According to the invention, a mop supporting structure 24 is arranged adjacent to side walls 16a, 16c, and 16d below the lip 12 and above the base 14. As shown in FIGS. 1 through 4, the mop supporting structure 24 is embodied as a shelf which extends from side wall 16d toward the center of the bucket 10. The shelf 24 is provided with a central notch 26 which is preferably tapered in the direction toward the side wall 16d. In addition, and as seen best in FIGS. 2 and 4, an anti-skid structure 30 is preferably provided on the inner surface of the bucket base 14. According to this first embodiment, the anti-skid structure 30 includes a plurality of spaced-apart rows upwardly extending bosses or nipples, preferably generally in the form of a quadrant of a sphere with one flat side 31 facing the shelf 24 and an opposite arcuate spherical wedge-like side 32.
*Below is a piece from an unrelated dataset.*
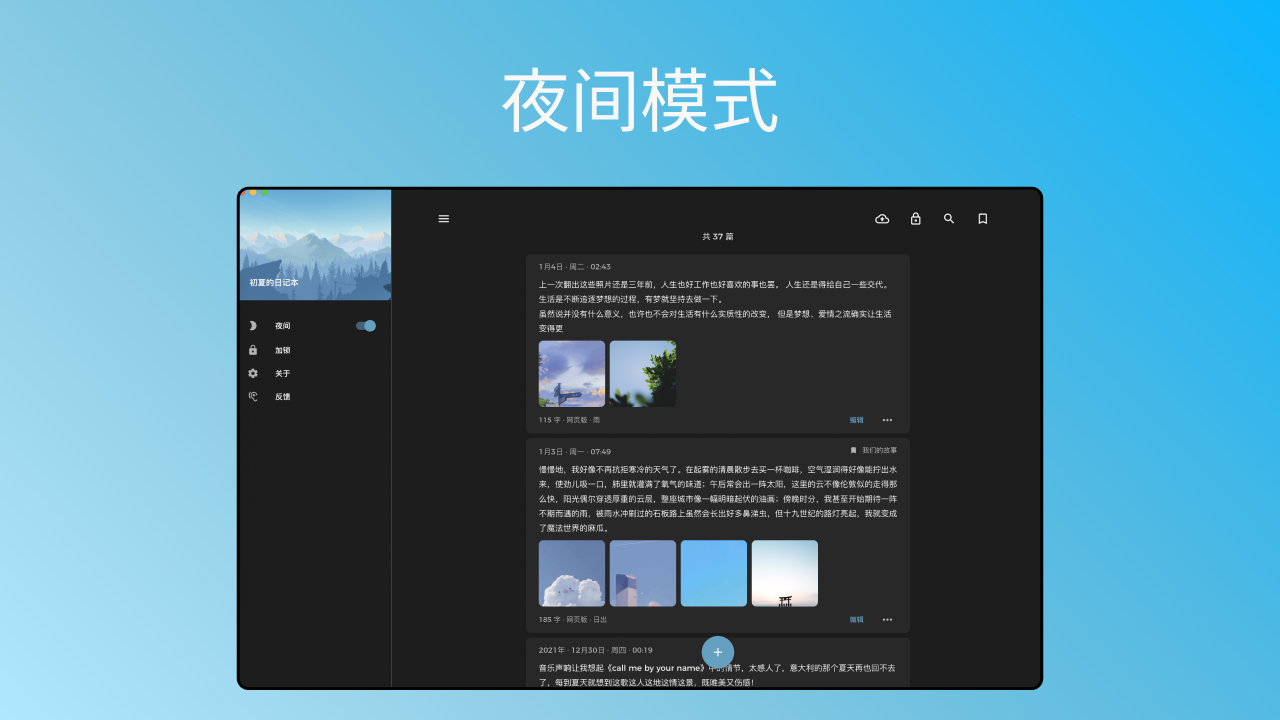This screenshot has height=720, width=1280.
Task: Click the 初夏的日记本 cover image
Action: point(315,245)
From the foregoing and with reference to FIGS. 5 and 6, those skilled in the art will appreciate that the mop supporting structure 24 described above will effectively engage and maintain a mop handle in a substantially upright position to prevent the mop from falling out of the bucket 10 or from tipping the bucket over. Moreover, the anti-skid structure 30 will further engage the working end of a mop to prevent it from sliding across the base of the bucket, even under slippery soapy conditions. For example, as shown in FIG. 5, a string head mop 40 having a relatively large diameter handle 42 will be effectively engaged by the broad mouth of the tapered notch 26 in the shelf 24. Moreover, the stringy working end 44 of the mop 40 will be engaged by the raised nipples 30 on the inner surface of the base 14 of the bucket 10. Also, as shown in FIG. 6, the relatively smaller diameter handle 52 of a sponge mop 50 will be effectively engaged by the narrower part of the tapered notch 26 in the shelf 24. Moreover, the rectilinear working end 54 of the mop 50 will be engaged by the raised nipples 30 on the inner surface of the base 14 of the bucket 10.

As mentioned above, both the supporting structure 24 and the anti-skid structure 30 are preferably formed as an integral part of a one-piece mop bucket 10. However, a suitably dimensioned insertable structure could be fabricated for a "standard size" mop bucket.
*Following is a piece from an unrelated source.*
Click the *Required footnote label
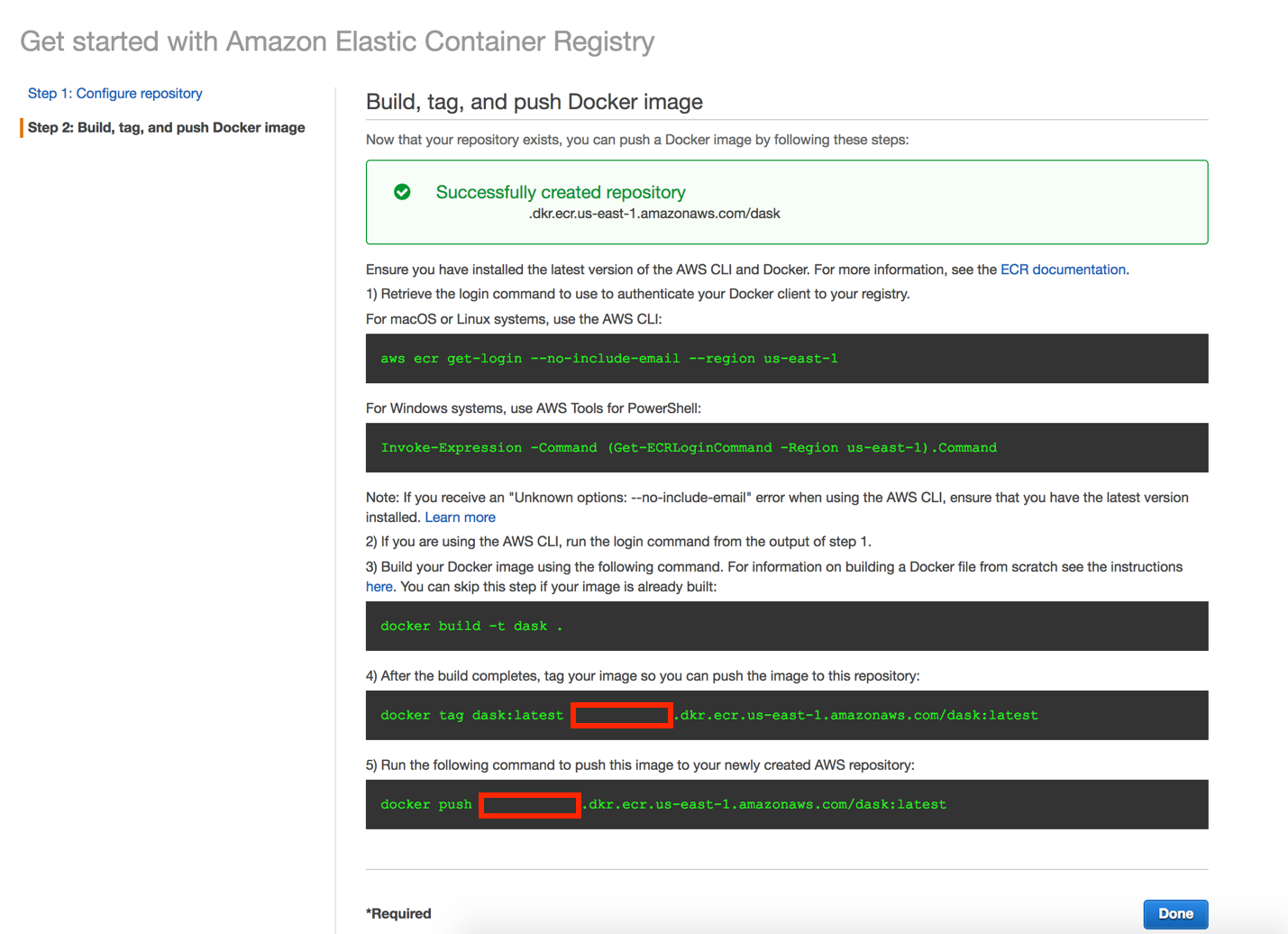pyautogui.click(x=398, y=913)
From the foregoing, those skilled in the art will appreciate that the essential features of the invention include a mop handle supporting structure which extends inward from a side wall of a mop bucket and an anti-skid structure on the inner surface of the bucket base. As shown above, the supporting shelf structure 24 has an added feature of providing a resting place for scrub brushes, wash rags, soap, and the like. However, as will be shown below, a shelf structure is not necessary to support the mop handle. Furthermore, which the embodiment described above includes a rectilinear mop bucket, the invention can be applied to buckets of different shapes.

Turning now to FIG. 7, a frustroconical bucket 100 according to the invention has a circular upper lip 112, a circular base 114, and a single side wall 116. According to the invention, an arcuate shelf 124 with a tapered notch 126 is provided between the upper lip 112 and the base 114. It will be appreciated that the shelf 124 need not circumscribe a semi-circle or a continuous arc and may be formed as a notched chord.
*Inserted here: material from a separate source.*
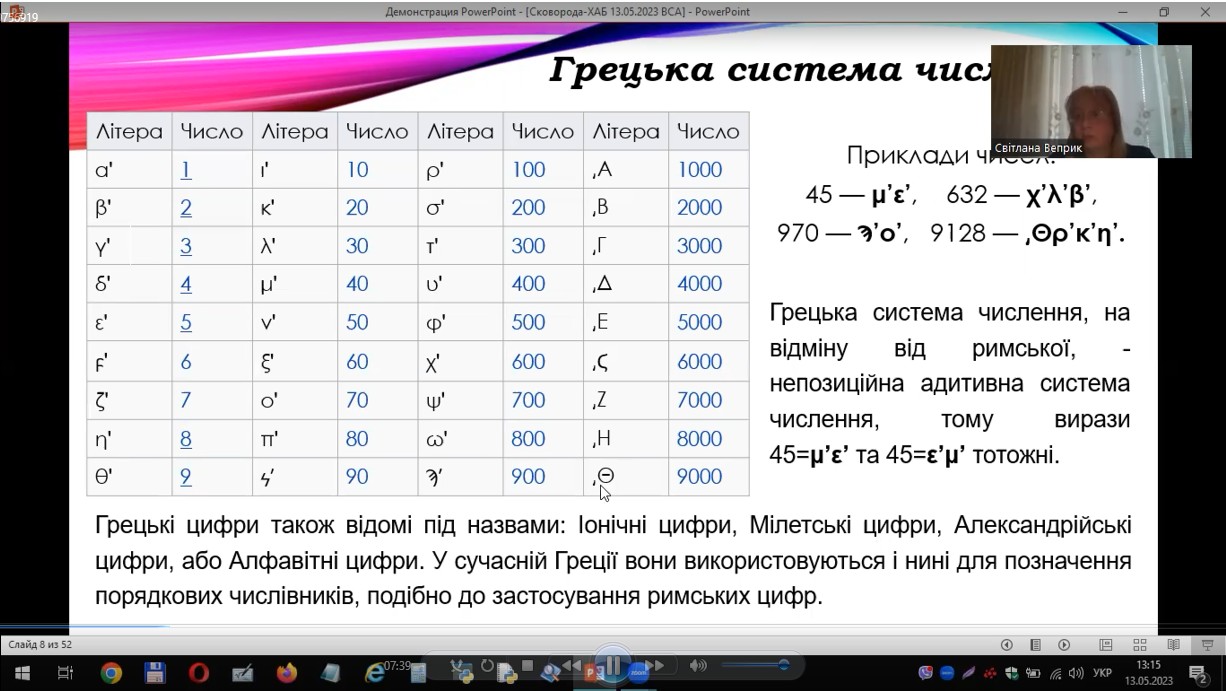Launch Firefox from the taskbar
Viewport: 1226px width, 691px height.
click(287, 673)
Referring now to FIG. 8, still another embodiment of a bucket 200 according to the invention has an upper lip 212, a lower base 214, a side wall 216, and a pair of supporting arms 224a, 224b which extend inwardly between the lip and the base. The arms each have a tapered end 226a, 226b which define a receiving well 226 for supporting a mop handle. It will also be appreciated that in lieu of a pair of arms, a single arm with a notched end could be utilized.

As mentioned above, the mop supporting structure of the invention preferably includes an anti-skid structure. As described above, the anti-skid structure has been shown as a plurality of raised protrusions on the inner surface of the base of the bucket. However, the anti-skid structure may be formed in a number of different ways. For example, FIG. 9 shows a fourth embodiment of a mop bucket 300 wherein the anti-skid structure is a ramp 330 which has its lowest part under the mop arm support structure. Optionally, the ramp 330 may be provided with an additional ant-skid surface 332.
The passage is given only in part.